J Neurooncol. 2003 Nov;65(2):177-90. doi: 10.1023/b:neon.0000003753.27452.20.
Although rare, cauda equina paraganglioma (CEP) is definitely established in the table of cauda equina tumours. There are no particular investigations to document its preoperative diagnosis, unless a vasomotor amine syndrome is present to guide the differential diagnostic spectrum. Magnetic resonance imaging is the examination of choice for the presurgical assessment, but there are still overlapping findings, mainly among CEP, ependymoma, schwannoma, and hemangioblastoma. It is also the only means for postoperative follow-up. Computed tomography may fail to reveal all intrathecal lesions. Total excision is the gold standard for lesions with such a benign or at least protracted clinical course, as observed with the CEP. In contrast to well-known oncologic principles in micro, ultrastructural, and immunohistochemical prediction analysis, these tumours behave in an independent fashion. Promising efforts are being conducted in immunohistochemistry and DNA search, but the mainstay of our knowledge regarding its natural history still stems from our sporadic observation of its clinical behaviour.

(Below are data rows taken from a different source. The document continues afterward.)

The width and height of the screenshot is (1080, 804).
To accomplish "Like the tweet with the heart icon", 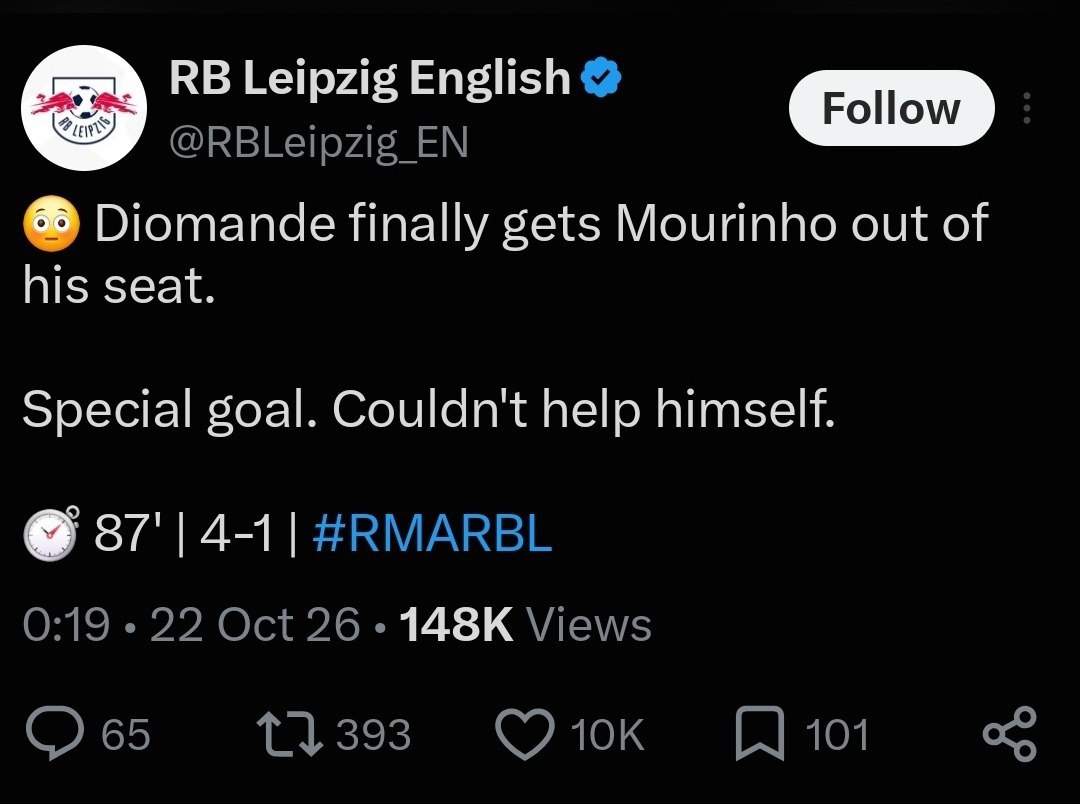I will [x=525, y=734].
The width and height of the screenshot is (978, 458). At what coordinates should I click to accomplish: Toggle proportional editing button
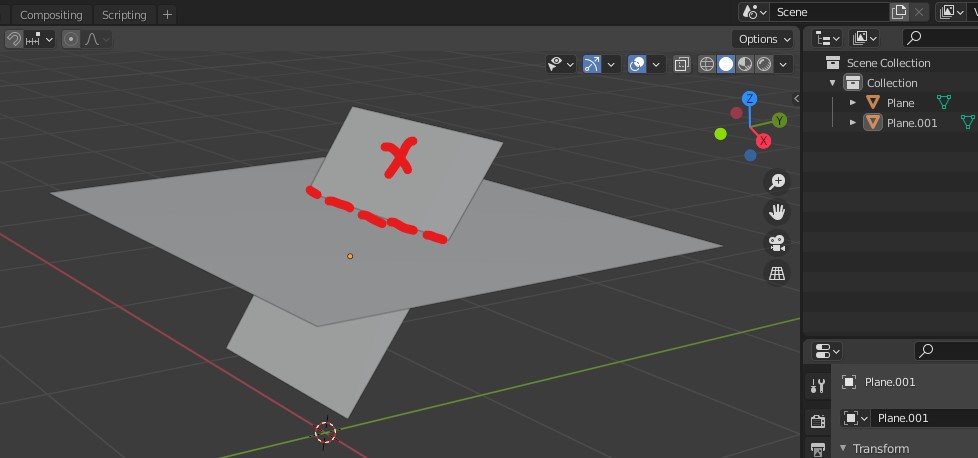coord(71,39)
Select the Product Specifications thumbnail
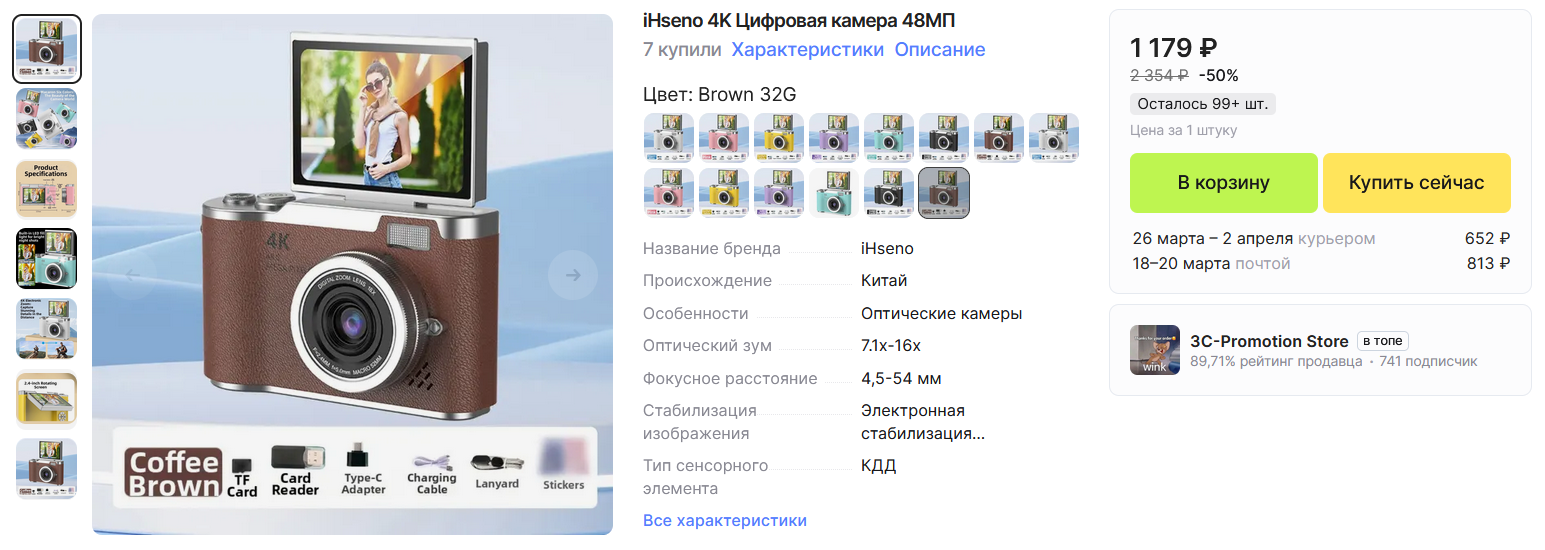This screenshot has height=550, width=1545. pyautogui.click(x=47, y=189)
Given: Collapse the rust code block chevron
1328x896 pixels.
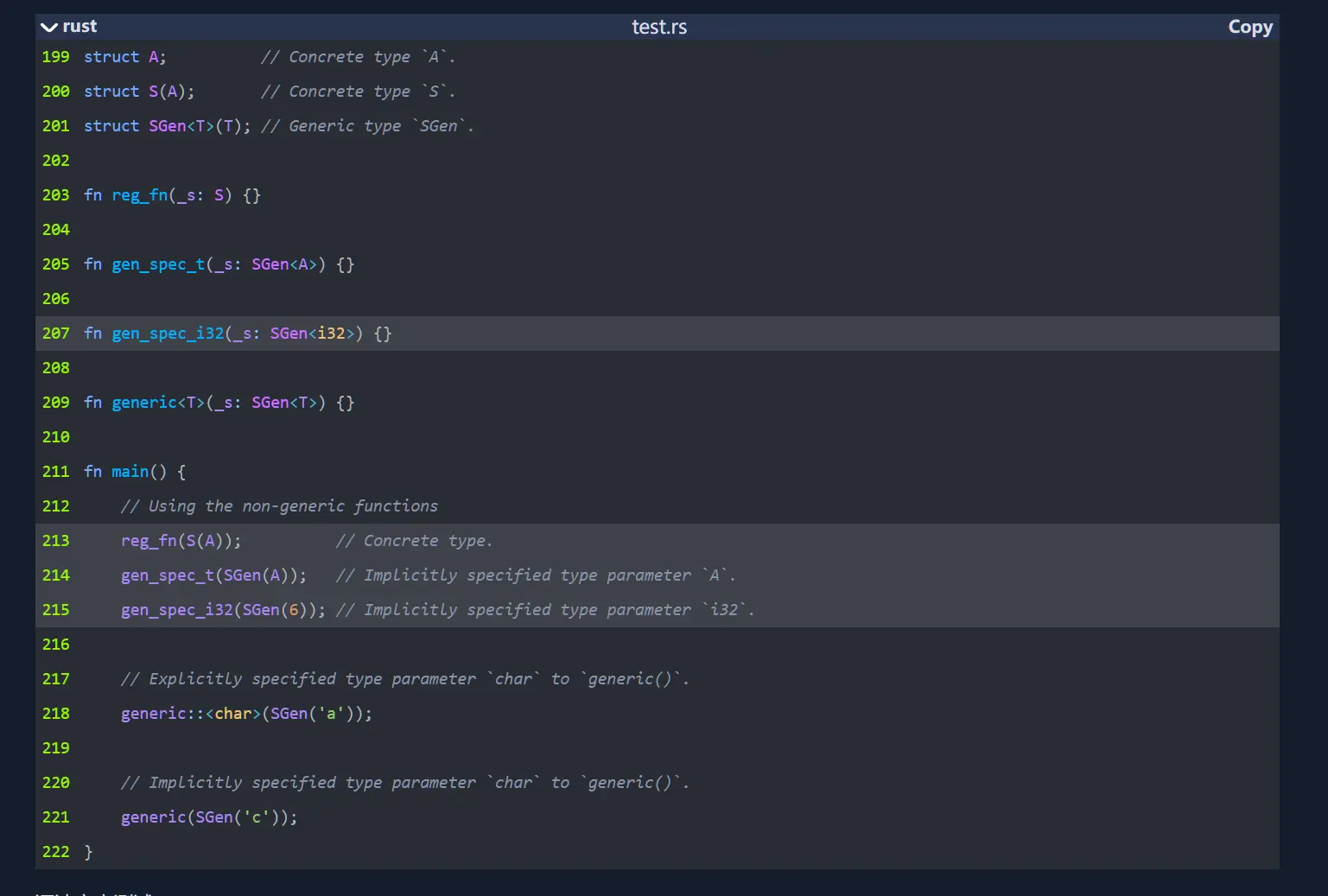Looking at the screenshot, I should tap(49, 28).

虽然马尾副神经节瘤(CEP)罕见,但在马尾肿瘤列表中已明确存在。除非出现血管舒缩胺综合征以指导鉴别诊断范围,否则没有特殊检查来记录其术前诊断。磁共振成像(MRI)是术前评估的首选检查,但仍存在重叠的表现,主要见于CEP、室管膜瘤、神经鞘瘤和血管母细胞瘤之间。它也是术后随访的唯一手段。计算机断层扫描(CT)可能无法显示所有鞘内病变。对于CEP这种具有良性或至少病程迁延的病变,完整切除是金标准。与微观、超微结构和免疫组化预测分析中众所周知的肿瘤学原则不同,这些肿瘤表现独立。免疫组化和DNA研究正在进行有前景的探索,但我们对其自然史的主要认识仍源于对其临床行为的零星观察。